$15
A richly imagined and necessary collection that strikes the perfect note for these weird and difficult times.
Proceed with caution. A scientist and sister hopes to transform gummy bears into embryos. A sleepwalking father poses a dangerous threat to his young son. Ghosts Caught on Film is a collection of stories both haunting and funny, full of warmth, anxiety, love, and foreboding. Winner of the Bridge Eight Press Fiction Prize, Barrett Bowlin’s debut is unafraid to make you laugh while looking over your shoulder or bring you to tears while turning the page.
Barrett Bowlin’s stories are dance songs made from nightmares and lightning—intensely, vividly alive, deeply strange and yet full of human feeling, and writtenin a voice that feels truly fresh and utterly surprising. Ghosts Caught on Film is a thrilling first collection that marks a beginning for a major talent.
Dan Chaon, author of Sleepwalk
***
Inventive, entrancing, funny, and often wonderfully bizarre,Ghosts Caught on Film is a fantastic story collection. With an abundance of heart and humor, Barrett Bowlin sets the table for characters who are all daring to dream while facing their own impending apocalypse. Each of these stories resonates with existential questions, echoes and afterimages, flickers of love and longing—and taken altogether, this is a stunning debut.
Jason Allen, author of The East End
***
Ghosts Caught on Film is written with urgent propulsion, but perhaps the subject matter necessitates such ferocity. We’re dealing with the subject of failure here: how we’ve failed each other, the environment, ourselves. And yet, Bowlin doesn’t expose our limitations without providing lighthouses to navigate safe passage home. Each story a vast, encompassing ocean; each page a life raft; each sentence an oar to move us forward. A collection of singular narrative clarity and insight, born of an ambitious and adventurous spirit. This is a debut to hold and cherish.
Keith Lesmeister, author of We Could’ve Been Happy Here
***
Whether waxing poetic over X-rayed body parts or a marbled “wen” on a steak, these fourteen masterful stories crackle with originality, vitality, and possibility. From the yearnings of college boys to a tale of a scientist who animates—then eats—her Gummy Bear “son” while her sister grieves the abnormalities in her fetus, Bowlin’s appetite for the strange, his humor in the exotic, and compassion for our crazed human condition reveals a fierce new talent unafraid to plumb the depths of the sacred and the profane.

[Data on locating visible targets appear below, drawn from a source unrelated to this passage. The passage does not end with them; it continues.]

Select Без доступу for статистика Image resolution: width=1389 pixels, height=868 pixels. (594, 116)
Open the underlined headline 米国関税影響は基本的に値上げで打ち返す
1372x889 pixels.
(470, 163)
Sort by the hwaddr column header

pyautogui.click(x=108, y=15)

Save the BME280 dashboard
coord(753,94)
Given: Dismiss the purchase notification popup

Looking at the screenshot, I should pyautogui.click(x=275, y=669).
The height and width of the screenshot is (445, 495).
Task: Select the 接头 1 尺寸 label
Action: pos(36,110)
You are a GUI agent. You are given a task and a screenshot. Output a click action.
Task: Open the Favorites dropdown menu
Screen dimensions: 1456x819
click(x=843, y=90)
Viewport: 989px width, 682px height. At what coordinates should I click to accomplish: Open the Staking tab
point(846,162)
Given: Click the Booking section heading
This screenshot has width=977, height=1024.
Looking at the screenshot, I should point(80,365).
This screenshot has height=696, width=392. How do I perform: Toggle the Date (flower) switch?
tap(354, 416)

Jaimee Wriston Colbert, author of How Not to Drown and Wild Things
***
In prose that is both precise and lyrical, Barrett Bowlin writes with compassion, humor, and intelligence about people in various states of emergency—medical, moral, familial, professional, planetary. An ill man tells a joke to his high-school aged son that might provide a structure for dealing with his death; a group of college friends pays to watch a pornographic livestream of a fellow student, “the deaf girl,” who is saving up for a cochlear implant; a scientist whose sister is pregnant works nights in her lab to create a dancing gummi bear baby; an X-ray technician befriends a patient, and must decode the “ghost caught on film” that is the possible recurrence of her breast cancer; and in a story about an old married couple at the center of a nuclear disaster site, “Everyone is tuned in, but no one is watching when they should be.” These absorbing, strange, and surprising stories plumb what we can know about the world and ourselves, and how our knowledge can—and sometimes, alas, cannot—help us navigate the path ahead. A richly imagined and necessary collection that strikes the perfect note for these weird and difficult times.
Susan Jackson Rodgers, author of The Trouble with You Is and Ex-Boyfriend on Aisle 6
BARRETT BOWLIN’s stories and essays appear widely, in places like Ninth Letter, The Rumpus, The Saturday Evening Post, Salt Hill, Waxwing, Michigan Quarterly Review, and Bayou, which awarded him the James Knudsen Prize in Fiction. He lives somewhere in the Bridgewater Triangle of Massachusetts, which is believed by the locals to be a paranormal vortex but is really just a swamp where nothing ever happens.